Tenía que entender que la princesa, tan gentil y tan graciosa, a quien se le había negado la oportunidad de relacionarse con otros muchachos, alimentara una viva curiosidad por estos misterios de los que solo podía hacerse una visión idílica a través de los libros de caballería, del Amadís de Gaula, del Tirant lo Blanc o de las canciones y romances amorosos. Ahora lo importante —me decía a mí mismo— es conseguir que la Comunidad entre en Tordesillas.
Me sacó de mi abstracción, sobresaltándome, una voz autoritaria.
—¡Daos preso!
Me interceptaron el paso el capitán de la guardia, Pedro de Corrales, y dos alabarderos, que sin muchos miramientos me introdujeron en el palacio. El destino había resuelto irónicamente mi problema de cómo introducirme en él y lo había hecho sin caballo de Troya. Lo hice, escoltado, por la puerta principal, la del sur, la que daba al Duero.
Sospeché que la infanta me había denunciado. Como sostiene Jaime, ellos, la gente de la realeza, no son como nosotros. Es posible que Catalina no hubiera tomado nuestros escarceos verbales como un inocente juego sin trascendencia y se sintiera humillada. Hacía unos minutos se arrimaba a mí y ahora me echaba a los leones. Dios nos libre de una mujer despechada. Me consolaba que, aunque ella podía consumar su venganza denunciándome, mi destino no estaba en sus manos, sino en las de los marqueses, que actuarían, si no con justicia, sí con frialdad.
Yo no entro, a diferencia de los nobles, en la categoría de los no torturables, pero como los letrados, cronistas y demás ralea, para someterme a tormento era preciso consultar al virrey o al Consejo Real, lo que llevaría algún tiempo.
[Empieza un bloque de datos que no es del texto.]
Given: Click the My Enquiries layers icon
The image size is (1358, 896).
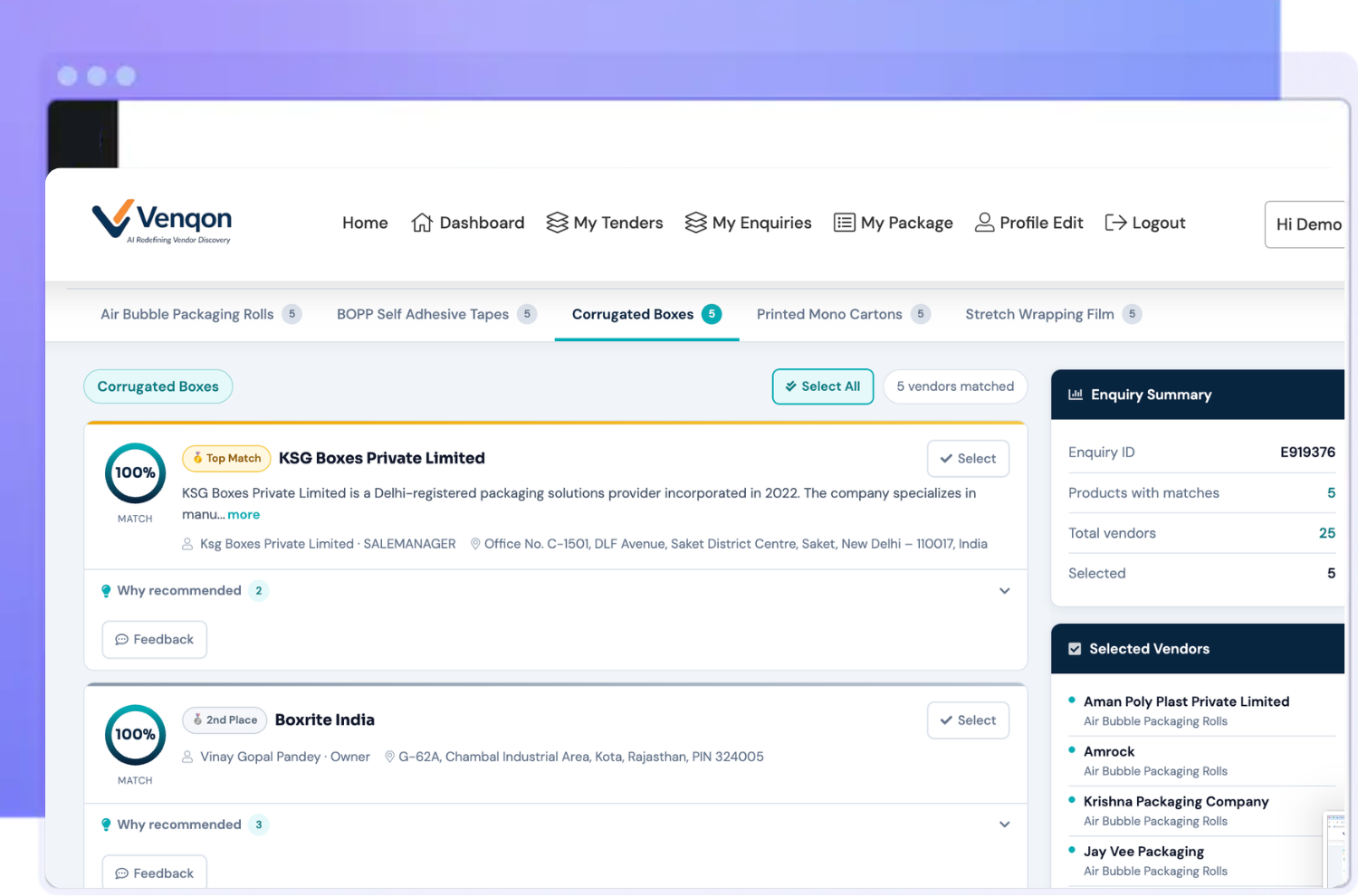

Y para ahorcarme o pasarme por la ballesta o para que la cuchilla me cortara el cuello se me debía instruir un proceso, pues Tordesillas era de realengo y no una posesión nobiliaria en la que el señor tiene derecho a juzgar e imponer la pena que estime conveniente.
Mi destino dependía de la fortuna, que es, por naturaleza, imprevisible y cambiante. Si el cardenal Adriano, un hombre moderado y piadoso, decidía intervenir, había muchas posibilidades de que no me aplicaran la máxima pena, pero si dejaba el asunto en manos del presidente del Consejo Real, del siniestro arzobispo de Granada, estaba perdido, sobre todo si la infanta había informado de la misión que me llevó a Tordesillas.
Me cabía, sin embargo, la esperanza de que doña Catalina se hubiera limitado a denunciar mis intentos de seducción. Esto —me tranquilicé— era lo más probable, pues tanto ella como su madre, la reina, clamaban por ser liberadas, porque San Jorge las librara del dragón.
Aquella mañana, metido en un calabozo en el que se me hizo la noche y en el que, por sus escasas dimensiones, apenas podía moverme, tuve tiempo para barajar las más diversas posibilidades. Quizás el obispo de Burgos, Juan de Fonseca, miembro del Consejo Real, que me tenía estima por nuestro común partido fernandista, intercediera por mí; quizás nuestro amigo el regidor Santiago García, alertado por mi ausencia, pudiera intervenir a mi favor; quizás a Jaime, hombre de infinitos recursos, se le ocurriera algo, quizás, quizás…
Los guardias no habían contestado a ninguna de mis preguntas, limitándose a mirarme con compasión, y yo rezaba porque alguien me dijera algo. Pero allí no aparecía nadie. Probablemente pretendían que me cociera en la ansiedad como la mejor preparación para el interrogatorio al que me someterían, Dios sabía cuándo.